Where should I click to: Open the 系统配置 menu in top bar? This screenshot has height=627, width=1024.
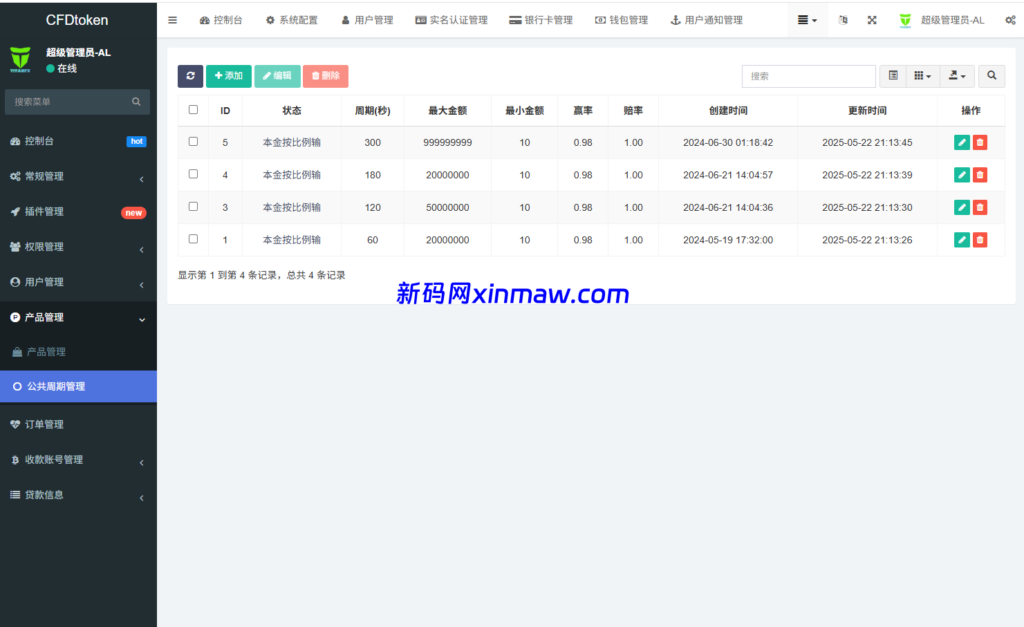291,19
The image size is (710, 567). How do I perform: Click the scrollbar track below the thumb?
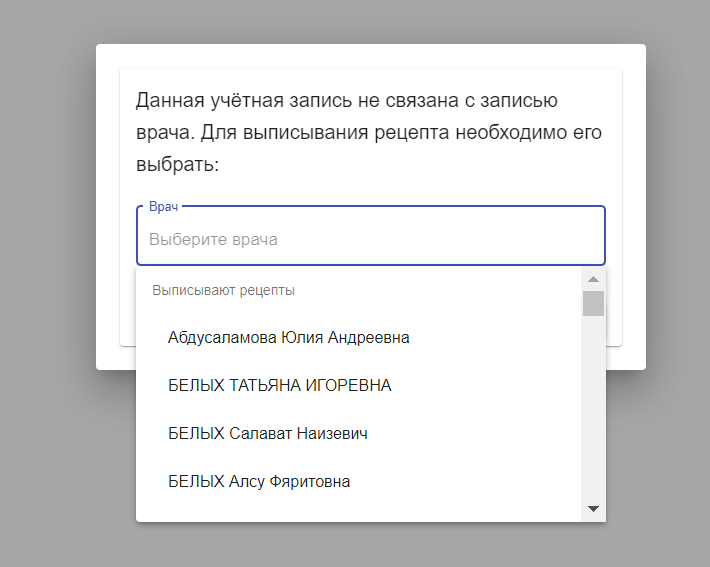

---

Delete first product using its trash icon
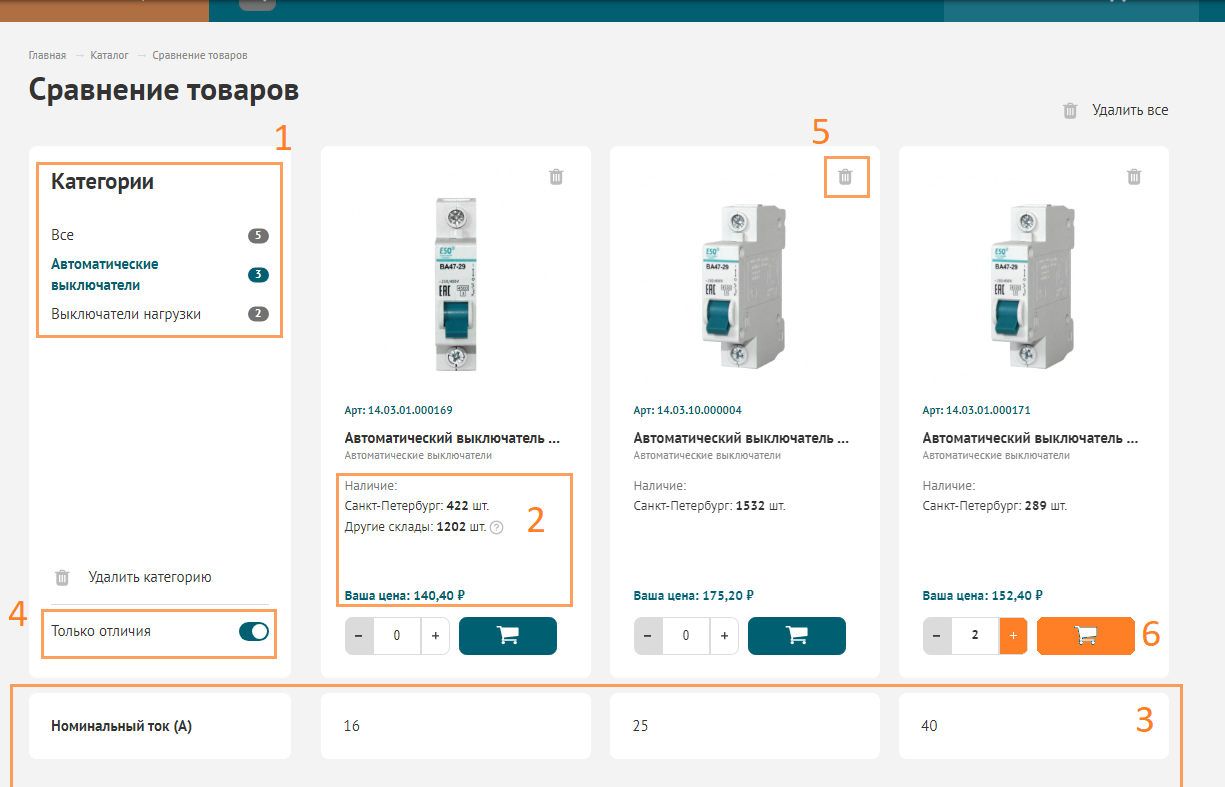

---

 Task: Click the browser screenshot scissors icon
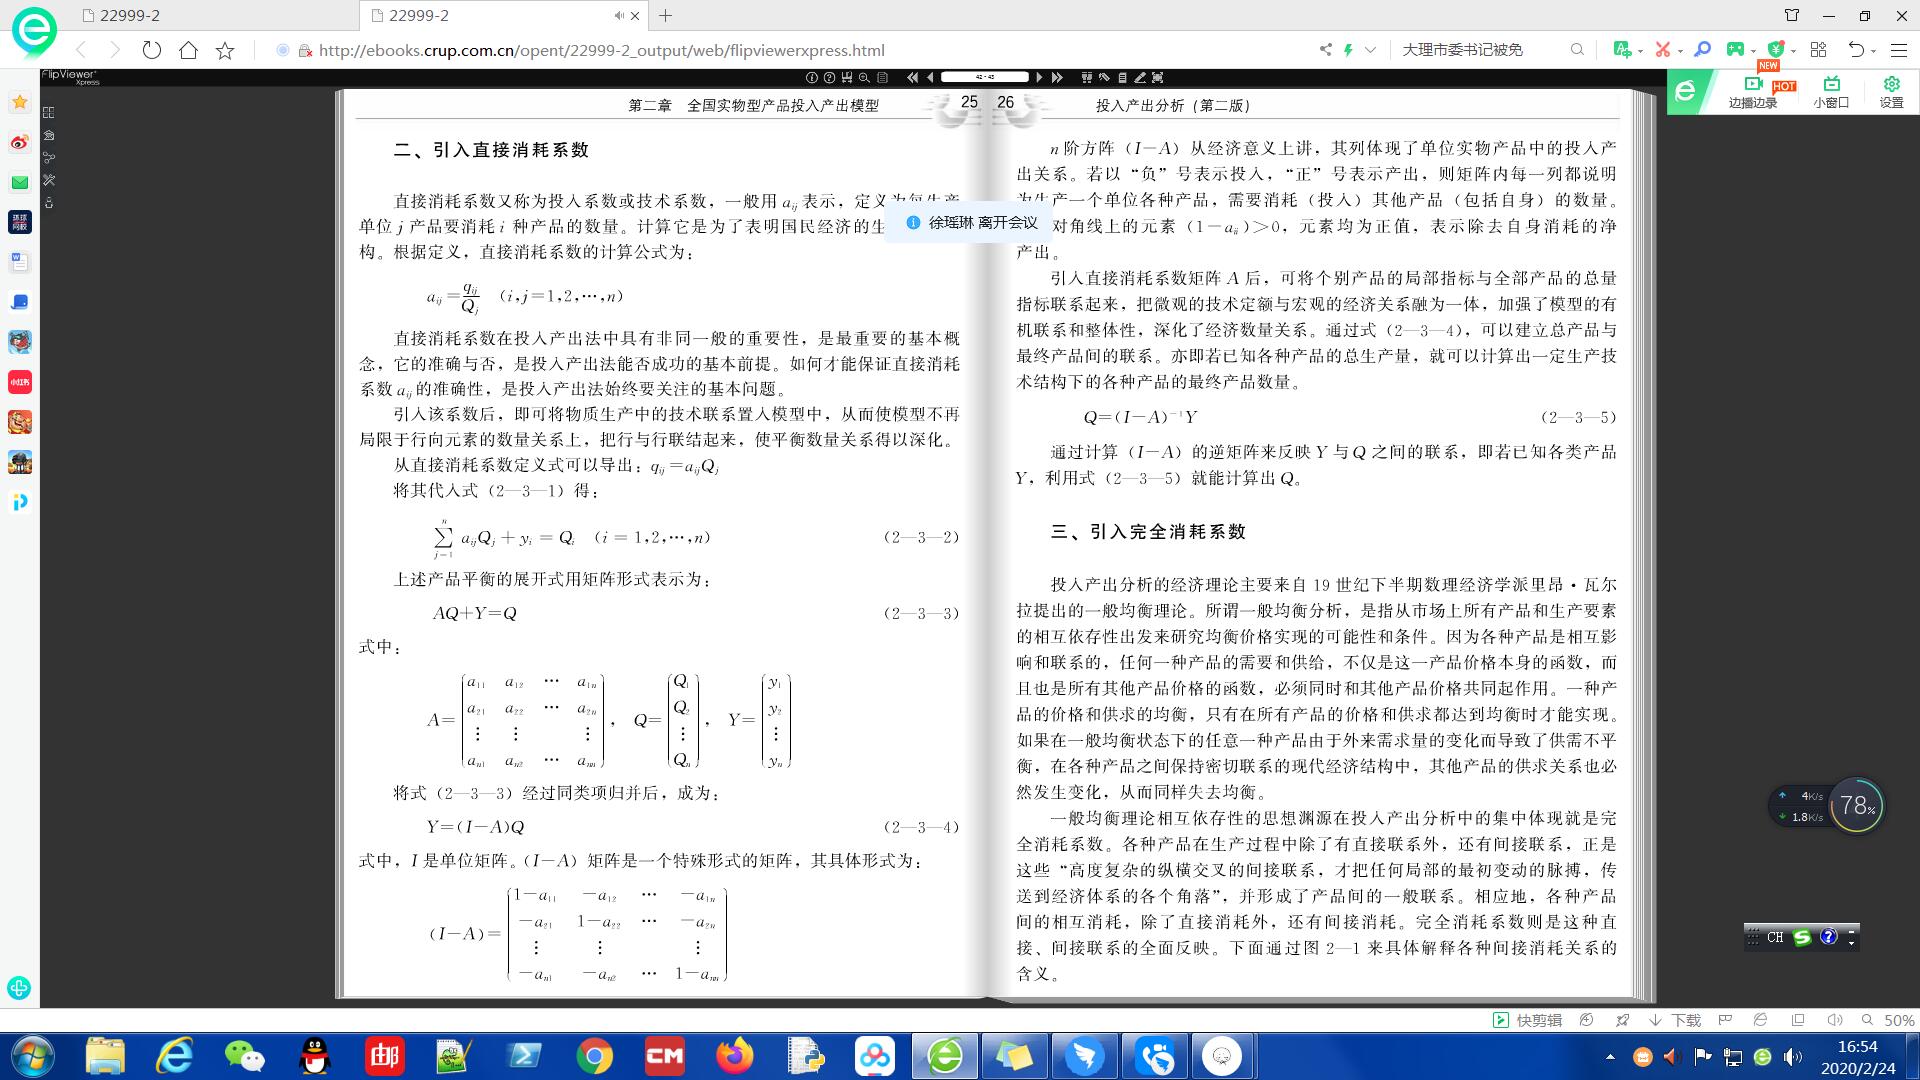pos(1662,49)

• STATED PROBLEM:
Return every line of the listing that contains the word "screenshot".

• IN RESPONSE:
Where should I click to: Open the 系统配置 menu in top bar? This screenshot has height=627, width=1024.
 Task: Click the browser screenshot scissors icon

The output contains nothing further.